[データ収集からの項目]
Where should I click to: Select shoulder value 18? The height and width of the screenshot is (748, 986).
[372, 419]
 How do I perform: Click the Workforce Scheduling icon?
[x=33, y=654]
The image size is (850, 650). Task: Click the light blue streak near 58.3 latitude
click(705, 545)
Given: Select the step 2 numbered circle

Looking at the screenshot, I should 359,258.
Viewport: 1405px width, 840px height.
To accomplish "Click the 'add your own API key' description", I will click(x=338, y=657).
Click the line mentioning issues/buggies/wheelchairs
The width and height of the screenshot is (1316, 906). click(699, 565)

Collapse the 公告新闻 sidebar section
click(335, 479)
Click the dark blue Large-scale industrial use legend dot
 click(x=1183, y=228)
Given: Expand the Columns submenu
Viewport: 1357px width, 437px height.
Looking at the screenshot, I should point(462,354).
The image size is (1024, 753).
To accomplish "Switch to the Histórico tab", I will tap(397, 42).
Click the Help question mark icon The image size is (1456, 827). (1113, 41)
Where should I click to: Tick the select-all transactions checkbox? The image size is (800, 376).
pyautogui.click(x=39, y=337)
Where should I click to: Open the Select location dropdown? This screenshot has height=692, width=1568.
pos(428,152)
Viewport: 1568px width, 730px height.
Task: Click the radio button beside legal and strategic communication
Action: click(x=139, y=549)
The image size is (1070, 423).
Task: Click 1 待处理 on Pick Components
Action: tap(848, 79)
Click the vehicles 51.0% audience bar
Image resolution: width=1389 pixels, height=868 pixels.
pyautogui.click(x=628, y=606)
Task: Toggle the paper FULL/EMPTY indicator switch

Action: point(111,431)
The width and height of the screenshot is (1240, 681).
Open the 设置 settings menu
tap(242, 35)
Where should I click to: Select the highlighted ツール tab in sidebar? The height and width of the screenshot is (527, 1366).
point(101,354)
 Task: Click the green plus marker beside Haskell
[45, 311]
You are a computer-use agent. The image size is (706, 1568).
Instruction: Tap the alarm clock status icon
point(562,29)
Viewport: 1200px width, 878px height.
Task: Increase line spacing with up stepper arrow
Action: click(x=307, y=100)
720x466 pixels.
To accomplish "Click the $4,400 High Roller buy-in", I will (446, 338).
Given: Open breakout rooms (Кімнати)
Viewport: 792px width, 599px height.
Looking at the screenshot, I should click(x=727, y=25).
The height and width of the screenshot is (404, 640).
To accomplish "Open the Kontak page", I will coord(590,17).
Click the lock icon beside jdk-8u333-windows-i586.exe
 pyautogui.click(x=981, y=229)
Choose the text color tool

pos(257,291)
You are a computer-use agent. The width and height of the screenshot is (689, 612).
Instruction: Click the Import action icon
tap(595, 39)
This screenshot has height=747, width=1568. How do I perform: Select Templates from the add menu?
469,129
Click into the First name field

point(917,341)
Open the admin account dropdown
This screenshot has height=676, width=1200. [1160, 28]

§ **指示**: 「This screenshot has height=747, width=1568.」を含む行から項目の終わりまでを、その行も含めて一字一句変えずに書き写すこと。

§ **解答**:
This screenshot has height=747, width=1568. How do I perform: Select Templates from the add menu?
469,129
Click into the First name field

point(917,341)
Open the admin account dropdown
This screenshot has height=676, width=1200. [1160, 28]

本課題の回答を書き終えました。